SARANDO GANDA, Niger (September 7, 2012) — In Sarando Ganda, a village along the Niger River on the outskirts of Niamey, many of the mud-brick houses have collapsed or are severely damaged, leaving 70% of the population homeless.
A school hosts hundreds of people displaced by the waters. In one dark classroom, children and women sit on mats, sharing the small space. The schoolrooms are filled with mattresses, chairs, tables and other meager possessions of displaced households.
Heavy rains over the past few weeks in Niger have inundated both homes and food crops. The waters have claimed 52 lives and affected nearly 400,000 persons nationwide. Families affected by the floods have temporarily taken shelter in nearby schools, such as the one in Sarando Ganda, in churches, mosques, relatives’ houses.

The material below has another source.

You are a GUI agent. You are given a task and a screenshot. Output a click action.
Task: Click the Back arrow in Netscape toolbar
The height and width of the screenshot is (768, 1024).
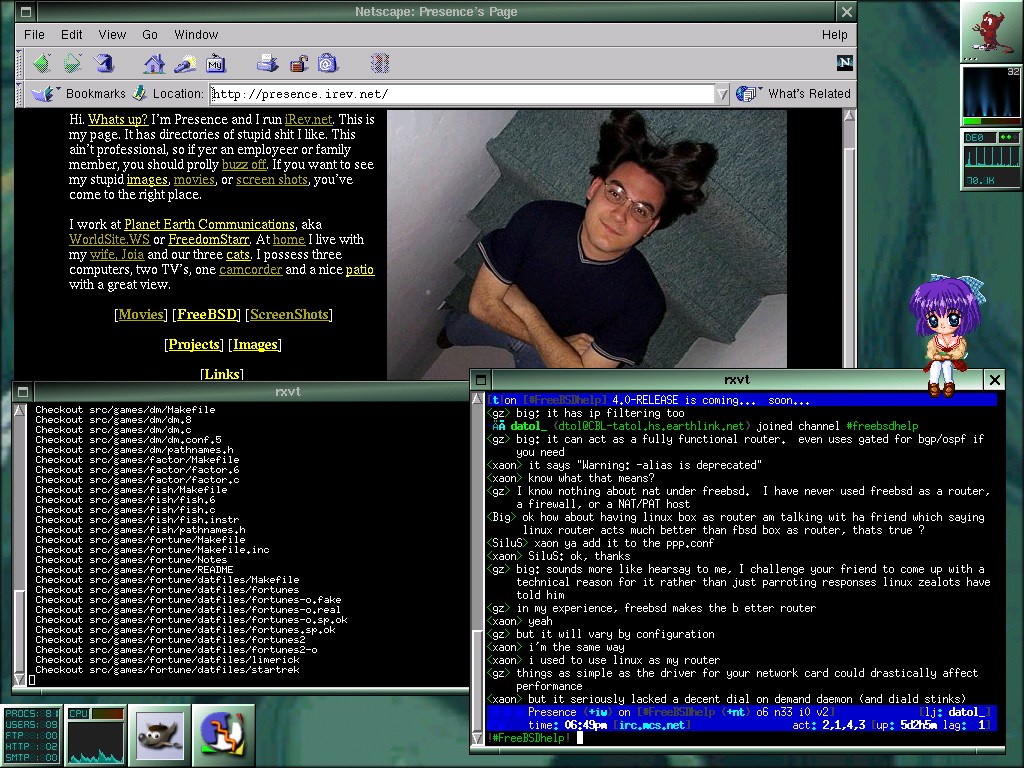(41, 64)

Areas along the Niger River have been the most affected. In villages such as Sarando Ganda, surrounded by floodwaters, access is now only possible by boat.
The floods have muted optimism for the upcoming harvest season. In Sarando Ganda, entire vegetable and fruit fields, which normally provide year-round supplies to markets in Niamey, are submerged in water, leaving granaries empty.
“We have never seen a catastrophic flooding like this,” says Abdurhaman Karimou, 62, a lifetime resident of Sarando Ganda who has lost his home, five granaries and other properties.
“We lost all our crops. There is nothing to eat here. It is very difficult for children,” says Sarando Ganda village chief Seyni Hamadou Sani. “Children are particularly exposed to diarrhea and malaria. In one week, we had 53 cases of malaria. We evacuated them to the clinics in [nearby villages] Boubon and Koumba by boat for treatment.”
Sani cautions that, if immediate food assistance is not provided, children already vulnerable to diarrhea and malaria will become malnourished.
“These are brave and hardworking people, but when I see them in a dire situation, I feel bad,” says UNICEF Niger Supply Assistant Hamadou Tinni. “Being near the water was the advantage of the village, as it helps to grow different types of vegetables and crops throughout the year. But now they have nothing, no harvest, no source of income.”
Adamou Zibo is a young father who supports his family with the income he generates from selling vegetables. When the floods hit, he lost his home and crops. “We don’t have any security here. We all want to go back to our homes and farms, but we don’t know when,” he explains.
Before the floods hit, Niger had been faced with the challenges of an ongoing food crisis and managing a stream of refugees and internally displaced persons.
As the rainy season has unfolded, a cholera epidemic has affected many parts of the country, particularly villages along the Niger River in Tillaberi region, one of the hardest hit by the food crisis.
And the epidemic continues to spread. A total of 3,671 cases and 80 deaths have been reported in the past few months. Concerns are growing that the current floods may worsen the spread.
As Niger battles the severest floods it has seen in years, UNICEF, in coordination with its partners, is providing immediate relief assistance to meet the urgent needs of flood victims. In Dosso region, the hardest hit by the floods, with more than 60,000 people affected and more than 10,000 houses destroyed, UNICEF has distributed blankets, plastic sheets, cooking items, mosquito nets, such hygiene-related supplies as soaps and buckets and other life-saving supplies. In Sarando Ganda, water purification tablets have been distributed to protect families and children from water-borne diseases.
But more needs to be done in the coming weeks and months to continue providing families with supplies and shelter, and to restore destroyed and damaged schools.
UNICEF is working with the Government of Niger and partners to identify and prioritize needs, and to order life-saving supplies to continue assisting communities affected by the floods. UNICEF and its partners are calling on the international community to mobilize more resources to help people recover and to restore their self-sufficiency.
In Niger, the rainy season is not over yet—nor is the fear of more flooding.